## Exercise objective
Copy out the data from the line containing "The width and" through the line containing "Action: point(1499,220)", word for word, including both of those lines, and leave the pictures out.

## Source material
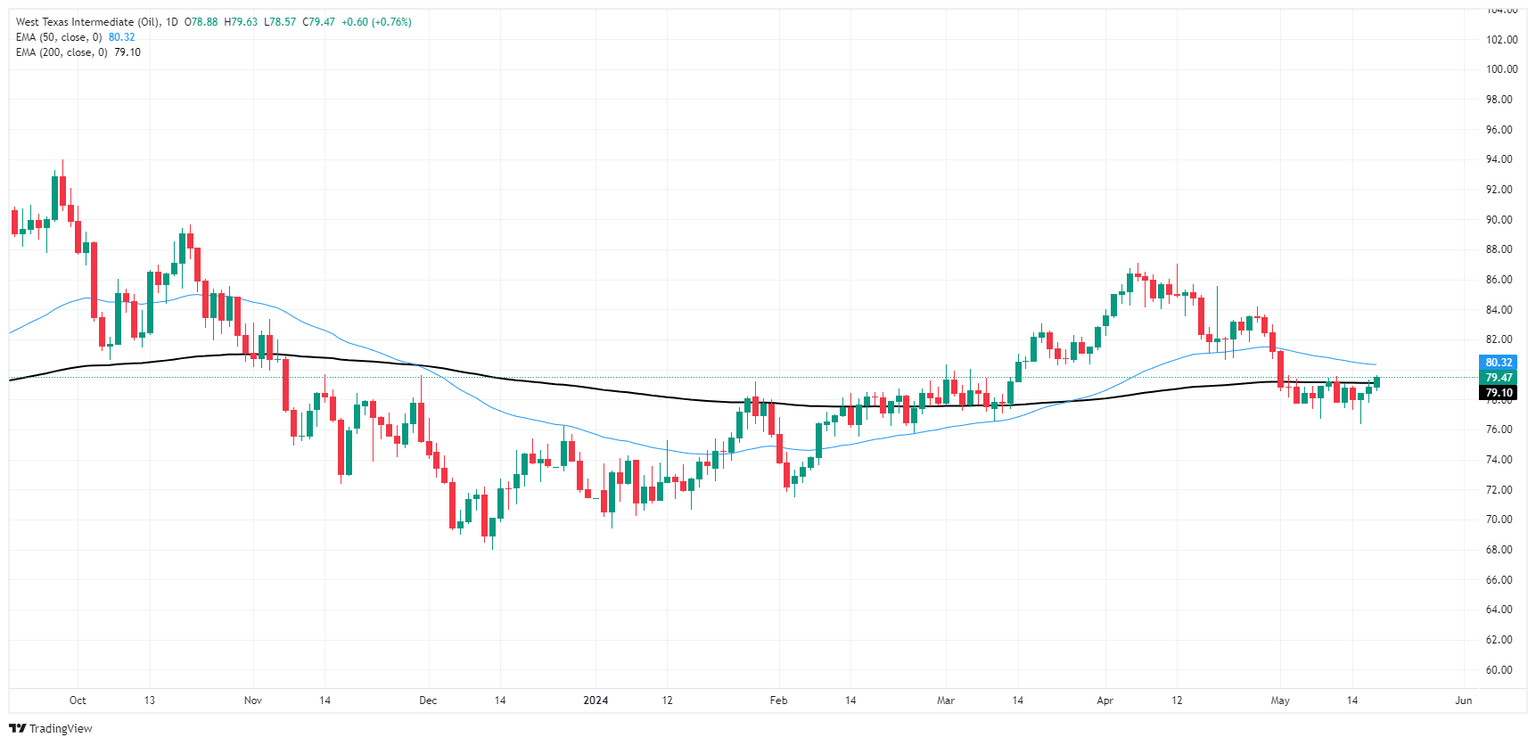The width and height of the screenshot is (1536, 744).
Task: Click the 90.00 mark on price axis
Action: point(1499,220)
--
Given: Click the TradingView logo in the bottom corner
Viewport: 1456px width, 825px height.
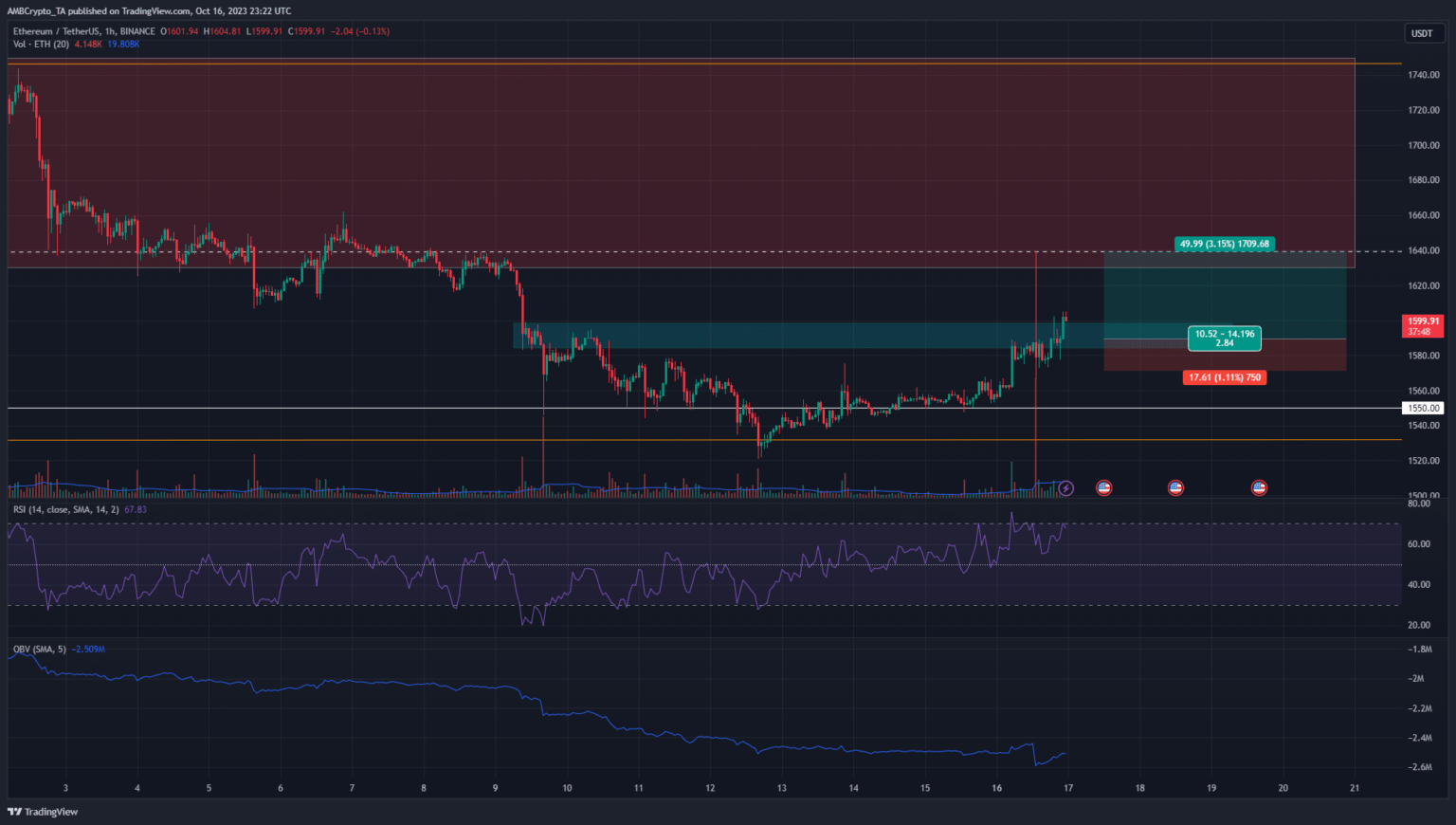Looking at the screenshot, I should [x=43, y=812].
--
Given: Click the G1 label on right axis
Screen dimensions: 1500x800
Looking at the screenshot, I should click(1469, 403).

## Written solution
The width and height of the screenshot is (1536, 744).
Task: Click the 90.00 mark on price axis
Action: point(1499,220)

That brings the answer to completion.